TomoLab

our research

TomoLab

TomoLab: software for tomographic vision

This project is a Python 3.x porting of our previous project Occiput.io, which is now no longer actively supported.


 

TomoLab is (or will be) a tomographic reconstruction software for PET, PET-MRI and SPECT in 2D, 3D (volumetric) and 4D (spatio-temporal) for Python 3.x.

The software provides high-speed reconstruction using Graphics Processing Units (GPU).

Note: an NVidia CUDA-compatible GPU is required.

TomoLab can be utilized with arbitrary scanner geometries. It can be utilized for abstract tomographic reconstruction experiments to develop new algorithms and explore new system geometries, or to connect to real-world scanners, providing production quality image reconstruction with standard (MLEM, OSEM, Ordinary Poisson OSEM) and advanced algorithms.

TomoLab implements algorithms for motion correction (direct motion estimation), kinetic imaging, multi-modal reconstruction, respiratory and cardiac gated imaging. The source code contains Jupyter notebooks with examples.

Installation

  • Clone the official Github repo [https://github.com/TomographyLab/TomoLab] wherever you like, on your workstation.
  • Open a terminal window and cd to the main directory of the package (i.e. you should see the setup.py file from using ls)
  • [optional but recommended] Activate the virtual environment in which you plan to install TomoLab.
  • Execute pip install . (this will install the local version of the repo using pip, as this package is not yet available on the online server of PyPI)
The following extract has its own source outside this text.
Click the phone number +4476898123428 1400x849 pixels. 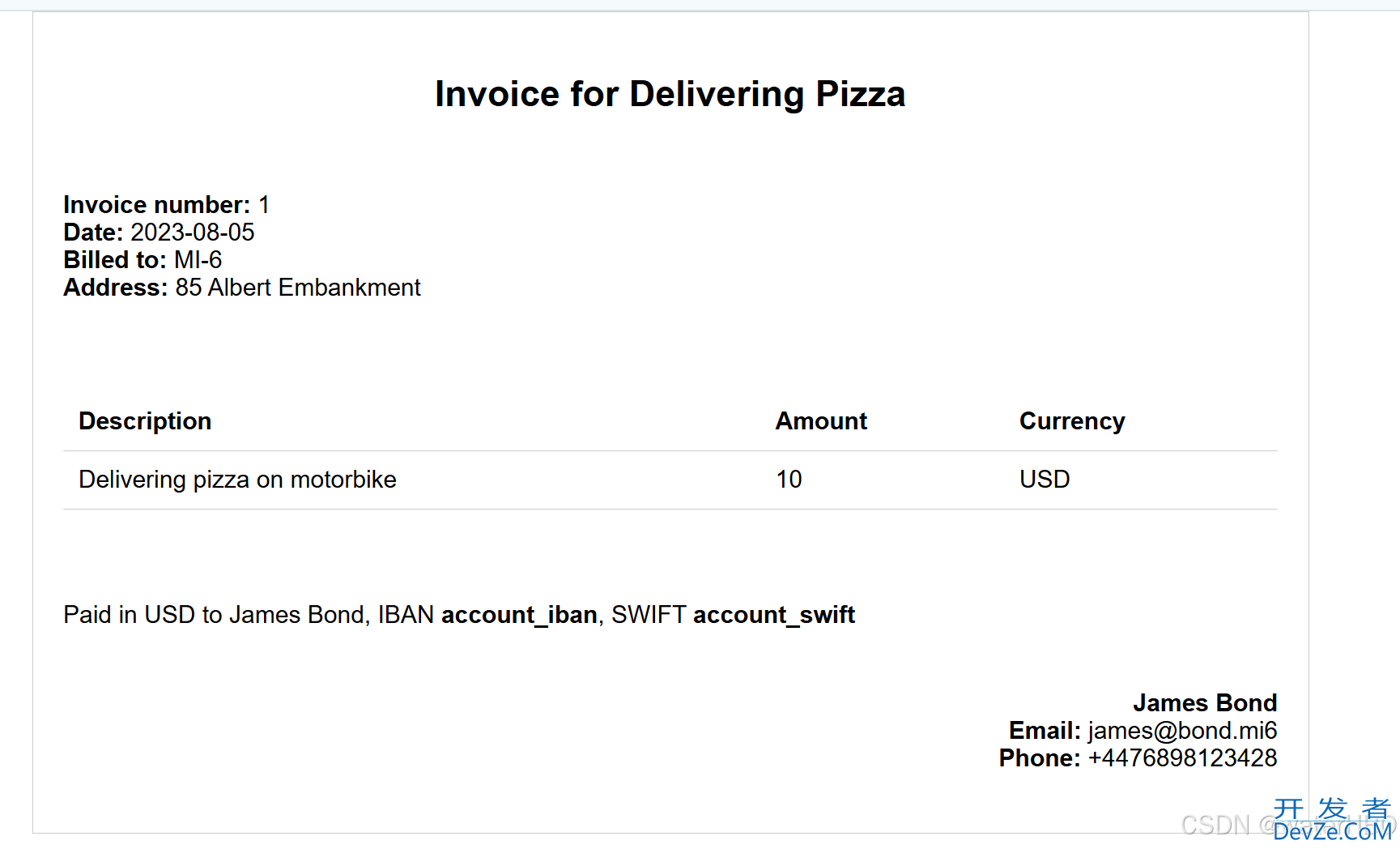[1182, 758]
If you have troubles with any of these steps, please just open an Issue on Github and we will try to sort it out.

IMPORTANT

In order to correctly load and use TomoLab you need to compile NiftyRec.

Please, follow the instructions provided in the repo to do that.
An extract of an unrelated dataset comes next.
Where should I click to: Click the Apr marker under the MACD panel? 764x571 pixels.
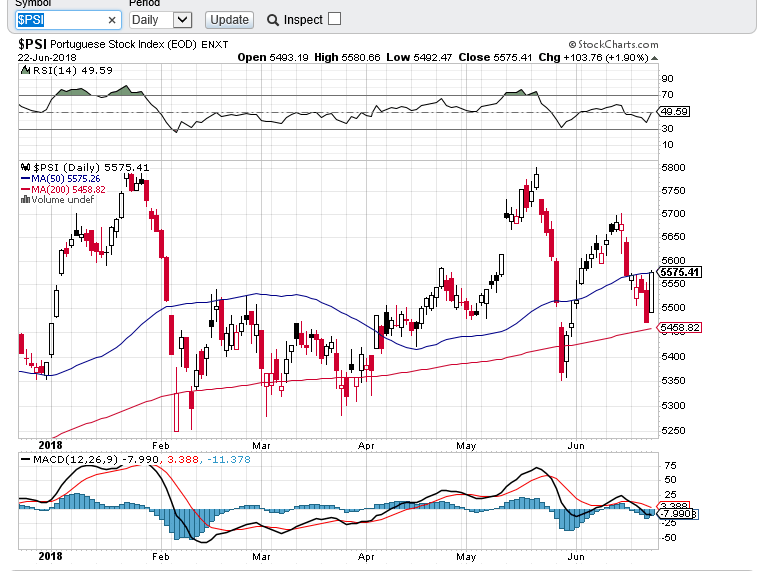point(366,556)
Once you are done compiling NiftyRec, you need to add it to your path, so that TomoLab is able to find it when it's imported. There are many ways you can do this, here's my suggestion:
  • Open the file ~/.bashrc in your favorite text editor
  • Add this line at the end of the file: export LD_LIBRARY_PATH=/lib:${LD_LIBRARY_PATH}
  • Start a new terminal session to load and use the edited ~/.bashrc file

Current status of the porting of Occiput.io (python 2.7) to TomoLab (python 3.x)

  • Reorganization of the code

    • integrating major (Occiput.io‘s) dependencies within the main TomoLab project
    • switching to relative imports throughout the code
    • consistently following PEP8 style rules
    • choosing a naming convention for modules, classes and variable (in therm of Captialization, usage of underscores, and so on) and keeping it consistent
  • Simulation

    • Several synthetic phantoms ready to be generated. A set of routines allow to create complex geometries (which may also be combined together by addition or subtraction), specifying the desired size and shape.
    • Prepared a documentation notebook to showcase synthetic phantom generation capabilities
    • Python 3.x interfaces to projection and backprojection operation successfully built on top of NityRec low level (C++, CUDA) libraries.
  • PET reconstruction

    • Static reconstruction using OSEM and MLEM
    • Implementing basic smoothing prior for OSL-MAP-OSEM
    • Dynamic Reconstruction
    • Class for efficiently handling 2D+t reconstruction (for research purpose)
    • Cyclic Scan Reconstruction, informed of motion information coming from MR vNAV data
  • MR reconstruction

    • Everything still needs to be checked after moving from python 2 to python 3
  • SPECT reconstruction

    • Everything still needs to be checked after moving from python 2 to python 3
  • CT reconstruction

    • CT reconstruction is not yet available. Anyway, it should be straightforward to leverage PE ray-tracing system for CT reconstruction, in the next future.
  • Image registration

    • [ ]
  • (PET and DCE-MRI) Kinetic modeling

    • [ ]

 

Getting started

Examples and demos of the features of TomoLab are in the /tomolab/Examples folder.

A better documentation, and instructions about the best order in which you can study those notebooks will come (hopefully) very soon.